To reject the “pre-ordained duality of man and woman” is also to reject the family as a “reality established by creation,” he said, with particularly degrading consequences for children: “The child has become an object to which people have a right and which they have a right to obtain.”

Striking a more hopeful note, the pope said that the church can help secular society recover a true understanding of human nature.

“The church represents the memory of what it means to be human in the face of a civilization of forgetfulness,” he said.

Rather than prescribe specific remedies for social problems, the church proposes certain “fundamental and non-negotiable” values as convincingly as possible, the pope said, “and this then can stimulate political action.”

Dialogue with non-Christian religions, though it begins with a pragmatic search for peaceful coexistence, inevitably develops into an “ethical quest” for fundamental common values, hence a “quest for the right way to live as a human being.”

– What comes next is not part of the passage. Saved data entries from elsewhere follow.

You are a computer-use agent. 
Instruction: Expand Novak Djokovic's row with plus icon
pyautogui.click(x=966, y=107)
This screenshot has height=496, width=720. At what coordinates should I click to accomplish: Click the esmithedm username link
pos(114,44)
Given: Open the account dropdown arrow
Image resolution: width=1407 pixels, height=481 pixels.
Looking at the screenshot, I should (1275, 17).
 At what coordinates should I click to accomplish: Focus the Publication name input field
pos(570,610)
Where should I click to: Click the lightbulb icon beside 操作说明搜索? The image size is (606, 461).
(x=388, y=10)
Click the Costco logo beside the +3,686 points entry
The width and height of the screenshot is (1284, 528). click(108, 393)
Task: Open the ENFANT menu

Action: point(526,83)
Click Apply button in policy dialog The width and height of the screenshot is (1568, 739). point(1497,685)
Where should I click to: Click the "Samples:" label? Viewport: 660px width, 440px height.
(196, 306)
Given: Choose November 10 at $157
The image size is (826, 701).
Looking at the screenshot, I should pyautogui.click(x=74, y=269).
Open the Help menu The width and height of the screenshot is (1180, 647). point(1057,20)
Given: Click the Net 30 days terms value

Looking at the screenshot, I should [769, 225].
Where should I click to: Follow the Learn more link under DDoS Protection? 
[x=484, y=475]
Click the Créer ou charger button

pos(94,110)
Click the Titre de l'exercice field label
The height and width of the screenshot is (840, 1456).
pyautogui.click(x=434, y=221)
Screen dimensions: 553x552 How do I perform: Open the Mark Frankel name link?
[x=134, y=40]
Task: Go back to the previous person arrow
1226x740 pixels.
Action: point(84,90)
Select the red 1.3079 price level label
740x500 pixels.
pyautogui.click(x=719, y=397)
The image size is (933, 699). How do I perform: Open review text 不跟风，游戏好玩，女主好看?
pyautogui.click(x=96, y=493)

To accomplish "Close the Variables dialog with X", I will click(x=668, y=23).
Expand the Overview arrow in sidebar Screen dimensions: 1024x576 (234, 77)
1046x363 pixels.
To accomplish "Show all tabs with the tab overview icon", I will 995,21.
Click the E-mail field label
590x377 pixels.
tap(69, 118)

Properly understood as a search for the “oneness of the truth,” such dialogue does not entail compromise of religious convictions, he said.

A Christian “can venture freely into the open sea of the truth without having to fear for his Christian identity,” the pope said, since “Christ, who is the truth, has taken us by the hand.”

The pope’s speech included a brief summary of his activities in 2012, including his March trip to Mexico and Cuba.

While acknowledging increased freedom of worship under Cuba’s Communist regime, Pope Benedict warned that the “country’s search for a proper balancing of the relationship between obligations and freedom cannot succeed without reference to the basic criteria that mankind has discovered though encounter with the God of Jesus Christ.”